# Task goal
Start at the line in the entries below that contains "Click the Basic Slideshow play preview image", stop at the line that contains "Task: Click the Last", and output exactly the lines in that span, both ends included.

# Dataset
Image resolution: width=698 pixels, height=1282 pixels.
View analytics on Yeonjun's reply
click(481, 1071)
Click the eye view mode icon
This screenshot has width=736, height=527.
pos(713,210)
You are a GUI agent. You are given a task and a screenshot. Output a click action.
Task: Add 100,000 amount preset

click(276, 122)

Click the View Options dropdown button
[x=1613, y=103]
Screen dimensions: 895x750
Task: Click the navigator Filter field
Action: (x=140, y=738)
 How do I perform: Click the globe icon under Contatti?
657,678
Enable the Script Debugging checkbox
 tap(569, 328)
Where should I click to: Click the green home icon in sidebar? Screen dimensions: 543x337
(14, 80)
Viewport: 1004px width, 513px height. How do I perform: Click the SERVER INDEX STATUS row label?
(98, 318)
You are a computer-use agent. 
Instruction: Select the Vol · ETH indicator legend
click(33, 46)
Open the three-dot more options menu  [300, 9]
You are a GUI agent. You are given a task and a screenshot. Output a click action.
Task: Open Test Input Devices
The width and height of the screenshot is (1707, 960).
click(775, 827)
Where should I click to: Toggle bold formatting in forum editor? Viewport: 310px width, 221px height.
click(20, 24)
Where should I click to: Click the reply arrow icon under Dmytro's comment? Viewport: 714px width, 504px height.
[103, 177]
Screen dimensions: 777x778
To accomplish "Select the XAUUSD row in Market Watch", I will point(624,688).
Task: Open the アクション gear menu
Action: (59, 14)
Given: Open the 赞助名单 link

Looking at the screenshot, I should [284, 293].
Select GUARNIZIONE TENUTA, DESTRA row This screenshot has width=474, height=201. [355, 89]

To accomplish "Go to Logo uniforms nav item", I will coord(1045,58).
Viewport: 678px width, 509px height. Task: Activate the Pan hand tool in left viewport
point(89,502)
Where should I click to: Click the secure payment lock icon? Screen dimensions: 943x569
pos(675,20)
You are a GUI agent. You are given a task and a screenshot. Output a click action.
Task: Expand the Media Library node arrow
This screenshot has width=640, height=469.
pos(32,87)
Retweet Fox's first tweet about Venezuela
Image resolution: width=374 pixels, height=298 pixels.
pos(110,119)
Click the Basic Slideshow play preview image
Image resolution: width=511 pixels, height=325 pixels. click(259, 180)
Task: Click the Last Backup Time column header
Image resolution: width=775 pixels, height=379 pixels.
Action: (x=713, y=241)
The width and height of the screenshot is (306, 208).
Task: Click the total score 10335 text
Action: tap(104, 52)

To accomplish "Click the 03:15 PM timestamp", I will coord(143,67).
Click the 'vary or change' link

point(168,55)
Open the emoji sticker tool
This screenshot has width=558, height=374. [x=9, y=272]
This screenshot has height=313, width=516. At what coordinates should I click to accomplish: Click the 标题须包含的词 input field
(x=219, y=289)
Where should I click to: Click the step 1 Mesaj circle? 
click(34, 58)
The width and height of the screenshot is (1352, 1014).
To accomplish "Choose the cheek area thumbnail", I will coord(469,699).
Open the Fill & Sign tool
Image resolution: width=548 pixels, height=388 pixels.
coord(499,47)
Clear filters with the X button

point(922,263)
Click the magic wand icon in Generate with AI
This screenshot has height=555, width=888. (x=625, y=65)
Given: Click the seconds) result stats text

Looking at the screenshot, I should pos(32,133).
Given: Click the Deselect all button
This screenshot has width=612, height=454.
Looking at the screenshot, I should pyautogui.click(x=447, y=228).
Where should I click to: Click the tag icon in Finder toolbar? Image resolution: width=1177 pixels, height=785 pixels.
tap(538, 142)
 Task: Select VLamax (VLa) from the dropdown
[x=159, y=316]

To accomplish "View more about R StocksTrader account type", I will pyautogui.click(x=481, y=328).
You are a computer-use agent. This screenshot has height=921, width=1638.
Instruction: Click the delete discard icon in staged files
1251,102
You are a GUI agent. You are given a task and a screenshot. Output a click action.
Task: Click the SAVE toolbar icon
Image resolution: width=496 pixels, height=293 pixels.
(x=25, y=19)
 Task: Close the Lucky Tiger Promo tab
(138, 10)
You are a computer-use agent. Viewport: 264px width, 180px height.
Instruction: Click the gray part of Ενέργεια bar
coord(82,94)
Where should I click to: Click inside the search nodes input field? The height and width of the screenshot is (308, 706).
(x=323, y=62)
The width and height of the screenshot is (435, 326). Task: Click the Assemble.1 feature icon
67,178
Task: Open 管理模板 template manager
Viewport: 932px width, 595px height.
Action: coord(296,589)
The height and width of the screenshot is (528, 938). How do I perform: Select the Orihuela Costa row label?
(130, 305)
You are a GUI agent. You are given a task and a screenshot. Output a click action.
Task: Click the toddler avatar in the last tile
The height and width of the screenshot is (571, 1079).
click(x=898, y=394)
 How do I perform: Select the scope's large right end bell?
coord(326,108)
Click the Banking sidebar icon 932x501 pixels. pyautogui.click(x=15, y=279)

# Solution
Click the Basic Slideshow play preview image
Image resolution: width=511 pixels, height=325 pixels. click(259, 180)
Task: Click the Last Backup Time column header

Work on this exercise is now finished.